Karasek: Ich denke, dass Geisteswissenschaften eine Zukunft haben müssen. Weil Geisteswissenschaften in einer globalisierten Welt allein für den Kontakt unter verschiedenen Kulturherkünften sorgen, die Verständigung fördern und den Austausch der dazuwischen stattfinden muss.

SJ: Anfang Oktober war Buchmesse in Frankfurt. Inzwischen gibt es E-Books. Wird weniger gelesen?

Karasek: Was heißt eigentlich Buch? Es gibt Schund, gefährliche Inhalte wie „Hitler mein Kampf,“ um ein besonders abschreckendes Beispiel zu nennen – gewaltverherrlichende Literatur. Buch ist nicht gleich Buch. Ich denke, man müsste – und das ist eine Aufgabe des Elternhauses und der Schule – die Kinder zum richtigen Lesen führen. Ich glaube, dass mehr gelesen wird als früher. Das können Sie an den Harry-Potter-Auflagen sehen.

SJ: Teilen Sie mit Ihrem Kollegen Marcel Reich-Ranicki vom Literarischen Quartett die Ansicht, dass Fernsehen "Blödsinn" ist?
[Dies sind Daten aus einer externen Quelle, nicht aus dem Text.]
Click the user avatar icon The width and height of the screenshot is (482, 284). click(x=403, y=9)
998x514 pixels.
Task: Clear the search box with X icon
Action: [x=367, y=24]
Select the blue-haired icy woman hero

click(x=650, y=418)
Karasek: Das hat er so nicht gesagt. Er sagte, dass das Fernsehprogramm, dass er in der Preisverleihungsveranstaltung präsentiert bekommen hat, ihm als Blödsinn erschien. Er wollte damit ausdrücken, dass ihm diese endlose Veranstaltung, wo er mit Leuten wie Atze Schröder konfrontiert wurde oder mit Köchen, die sich Laudatioschmarrn um die Löffel schmierten. Der Fehler dabei ist, das Fernsehen sehr pauschal Preise verleiht. Würde man ein Buchpreis fürs Lebenswerk bekommen  und es gäbe eine entsprechende Veranstaltung, wo Diätratgeber, Krimis, esoterische Literatur, Lebenshilfe, historische Romane, Kinderbücher vertreten wären, dann hätte mancher den Eindruck, er ist im falschen Film und auf einer blödsinnigen Veranstaltung.

SJ: Würden Sie gerne wieder ins Fernsehen gehen, vielleicht mit Marcel Reich-Ranicki?

Karasek: Ich hätte überhaupt nichts dagegen. Aber man muss der Tatsache ins Auge sehen, dass wir beide schon etwas älter sind und pro Sendung des Literarischen Quartetts 20 Bücher lesen mussten. Das ist eine horrende Arbeit. Ich weiß nicht, ob ich dafür heute noch in der Lage wäre.